Advanced technique, modern and high technology have made important contribution to the development of dairy cow raising in Vietnam. The use of industrial feed in combination with green feed allow the farmers to increase the number of dairy cow and improve milk productivity. Most dairy cow farmers use machine, equipment in caring cows, and doing hygiene, disinfection measures. That increase labor productivity and the number of cows raised by a labor. The artificial insemination is applied in all farms with exotic sperm. That helps to improve the quality of dairy cow. With companies, the tendency is to use exotic breed with high productivity, applied high technology, so milk productivity of companies is very high.

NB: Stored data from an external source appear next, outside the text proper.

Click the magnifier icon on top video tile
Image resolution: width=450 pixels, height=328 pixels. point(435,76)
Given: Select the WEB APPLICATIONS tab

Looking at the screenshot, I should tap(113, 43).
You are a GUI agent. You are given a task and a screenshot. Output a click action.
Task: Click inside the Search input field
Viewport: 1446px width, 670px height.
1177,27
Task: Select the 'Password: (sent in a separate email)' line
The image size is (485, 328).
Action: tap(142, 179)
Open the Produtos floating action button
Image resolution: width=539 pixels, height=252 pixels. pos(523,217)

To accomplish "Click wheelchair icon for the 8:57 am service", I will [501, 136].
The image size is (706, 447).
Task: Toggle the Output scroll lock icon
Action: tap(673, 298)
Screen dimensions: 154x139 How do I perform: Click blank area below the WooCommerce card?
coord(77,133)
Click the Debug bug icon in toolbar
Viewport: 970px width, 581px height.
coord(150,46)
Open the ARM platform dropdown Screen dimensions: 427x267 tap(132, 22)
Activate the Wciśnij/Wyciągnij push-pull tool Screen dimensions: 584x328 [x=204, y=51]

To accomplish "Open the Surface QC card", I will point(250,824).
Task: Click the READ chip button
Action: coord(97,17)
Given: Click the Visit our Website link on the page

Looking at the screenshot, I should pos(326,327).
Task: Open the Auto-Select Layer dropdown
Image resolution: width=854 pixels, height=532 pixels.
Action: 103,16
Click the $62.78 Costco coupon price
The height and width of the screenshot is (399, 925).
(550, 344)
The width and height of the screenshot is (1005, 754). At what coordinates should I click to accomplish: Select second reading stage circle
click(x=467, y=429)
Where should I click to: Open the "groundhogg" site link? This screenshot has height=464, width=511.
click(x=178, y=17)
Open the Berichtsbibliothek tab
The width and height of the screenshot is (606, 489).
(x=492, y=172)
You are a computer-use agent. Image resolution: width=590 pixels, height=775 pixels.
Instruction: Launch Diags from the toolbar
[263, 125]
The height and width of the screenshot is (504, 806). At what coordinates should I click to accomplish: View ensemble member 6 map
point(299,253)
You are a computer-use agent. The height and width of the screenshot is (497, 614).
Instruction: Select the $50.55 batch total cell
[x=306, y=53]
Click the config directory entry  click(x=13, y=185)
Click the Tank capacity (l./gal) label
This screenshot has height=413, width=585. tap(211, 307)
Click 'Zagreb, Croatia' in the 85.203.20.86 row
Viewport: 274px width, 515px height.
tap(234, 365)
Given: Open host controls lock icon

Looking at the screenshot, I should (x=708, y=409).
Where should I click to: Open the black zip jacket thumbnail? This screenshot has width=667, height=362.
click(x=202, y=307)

The Government has several policies and measure to support the dairy cow producers and attract the companies to invest in dairy cow raising. For individual households, the government provide training course, including trainings on caring, feed use, veterinary measure, use of antibiotics, hygiene and disinfection, milking, etc. The households are supported for vaccination, use of diet test, artificial insemination, buying equipment for caring animals (grass cutting machine, feed slicer, spraying machine, etc.). For company, they are supported in the building of infrastructure for dairy cow raising as road, electricity system, water system, animal waste treatment system, factory and buying equipment. The companies are supported by 10 million VND/head for imported dairy cow with high milk productivity. The companies also are facilitated in renting land for dairy cow farms and are exempted or reduced the tax on land use right.
The dairy cow raising of Vietnam registers a rapid transformation in the last two decades. Dairy cow raising is expanded in more than a half of provinces with 32349 dairy cow raising households. The households with less than 10 cows tend to be reduced while households with more 10 cows increase. Several big processing companies invested in dairy cow rising help to increase rapidly milk production of Vietnam. The development of dairy cow raising in Vietnam has made contribution from several factors. The consumption needs of liquid milk thanks to increased income, the increase of population and urban people, increased awareness of consumers on positive effect of milk.Improved technology helps to increase milk productivity and labor production, facilitating the farmers to increase their cow herd. The most important element can be higher profit from dairy cow raising than several other agricultural activities. The development of dairy cow households has the support of public services in providing training courses, guidance in the application.